Sometimes a worker’s earnings over the 12 months leading up to his or her injury are unusually low, and don’t fairly reflect the worker’s true earning capacity.  There are a number of exceptions to the 12 month rule.  These include:

If you received wage loss or vocational allowances from WorkSafeBC in the 12 month period, the 12 month rule should not be applied.  Instead, WorkSafeBC may use a longer or shorter period of time to average the earnings, and exclude the periods of time in which you received wage loss compensation.

Where you had a regular pattern of employment, but the earnings in the 12 month period do not reflect your historical earnings because of significant unusual or irregular disruption in the pattern of employment, the 12 month rule should not be applied.

Examples of such changes include reduced income due to non-work related injuries or illness, education leave, or maternity/paternity leave.  If you lost a lot of time from work and that the lost time was unusual for you, WorkSafeBC can use a longer or shorter period of time to average your earnings, and exclude the period of the disruption from the average earnings period.

If you can show that your injury reduced or excluded your future career options, WorkSafeBC may instead look at what your future earnings would likely have been.  This policy usually applies only to students and young workers under the age of 25.  In such cases, the Board may determine long-term earnings on the basis of a qualified person in the occupation you intended to enter.

WorkSafeBC has Exceptional circumstances may apply to:

  • recent entrants or re-entrants to the labour forces,
  • new immigrants, and
  • workers who received a fixed pay increase part-way through the 12 month period preceding their injuries.

As WorkSafeBC has discretion in determining if an exception should be made, it is impossible to predict every situation in which the 12 month rule may be waived.


What if I disagree with the decision?

A WorkSafeBC officer makes the long term wage rate review decision.  If you have concerns, you should first speak to the officer and make sure WorkSafeBC has all your earnings information.

If you do not agree with the WorkSafeBC decision, you have the right to request a review.

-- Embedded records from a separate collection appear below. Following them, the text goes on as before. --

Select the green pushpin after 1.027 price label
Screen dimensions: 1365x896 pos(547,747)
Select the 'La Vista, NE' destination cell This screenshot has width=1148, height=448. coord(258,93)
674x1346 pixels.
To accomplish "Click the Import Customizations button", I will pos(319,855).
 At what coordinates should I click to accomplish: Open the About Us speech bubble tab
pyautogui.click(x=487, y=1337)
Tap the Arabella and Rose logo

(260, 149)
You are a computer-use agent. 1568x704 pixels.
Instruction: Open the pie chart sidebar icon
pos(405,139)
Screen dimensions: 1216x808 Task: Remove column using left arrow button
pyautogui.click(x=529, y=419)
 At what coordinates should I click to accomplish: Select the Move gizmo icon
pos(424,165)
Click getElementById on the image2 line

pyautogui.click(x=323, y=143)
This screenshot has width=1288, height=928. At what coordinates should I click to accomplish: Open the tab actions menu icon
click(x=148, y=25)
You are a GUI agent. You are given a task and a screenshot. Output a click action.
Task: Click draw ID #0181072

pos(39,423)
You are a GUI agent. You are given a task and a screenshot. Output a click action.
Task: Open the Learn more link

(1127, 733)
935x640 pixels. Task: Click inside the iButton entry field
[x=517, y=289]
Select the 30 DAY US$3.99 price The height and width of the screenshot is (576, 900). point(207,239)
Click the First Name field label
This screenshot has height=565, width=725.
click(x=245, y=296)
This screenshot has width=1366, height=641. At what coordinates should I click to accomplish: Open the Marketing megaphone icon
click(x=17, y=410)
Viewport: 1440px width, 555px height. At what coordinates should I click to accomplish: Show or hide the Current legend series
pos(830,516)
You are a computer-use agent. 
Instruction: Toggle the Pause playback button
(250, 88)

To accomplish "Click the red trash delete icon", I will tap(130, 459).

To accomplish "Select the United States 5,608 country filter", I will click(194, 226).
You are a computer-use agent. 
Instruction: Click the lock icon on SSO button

You must request a review within 90 days. If you disagree with the Review Division decision, you have 30 days to file an appeal to the Workers’ Compensation Appeal Tribunal.

This factsheet has been prepared for general information purposes. It is not a legal document. Please refer to the Workers Compensation Act and the Rehabilitation Services and Claims Manual Volume I and Volume II for purposes of interpretation and application of the law.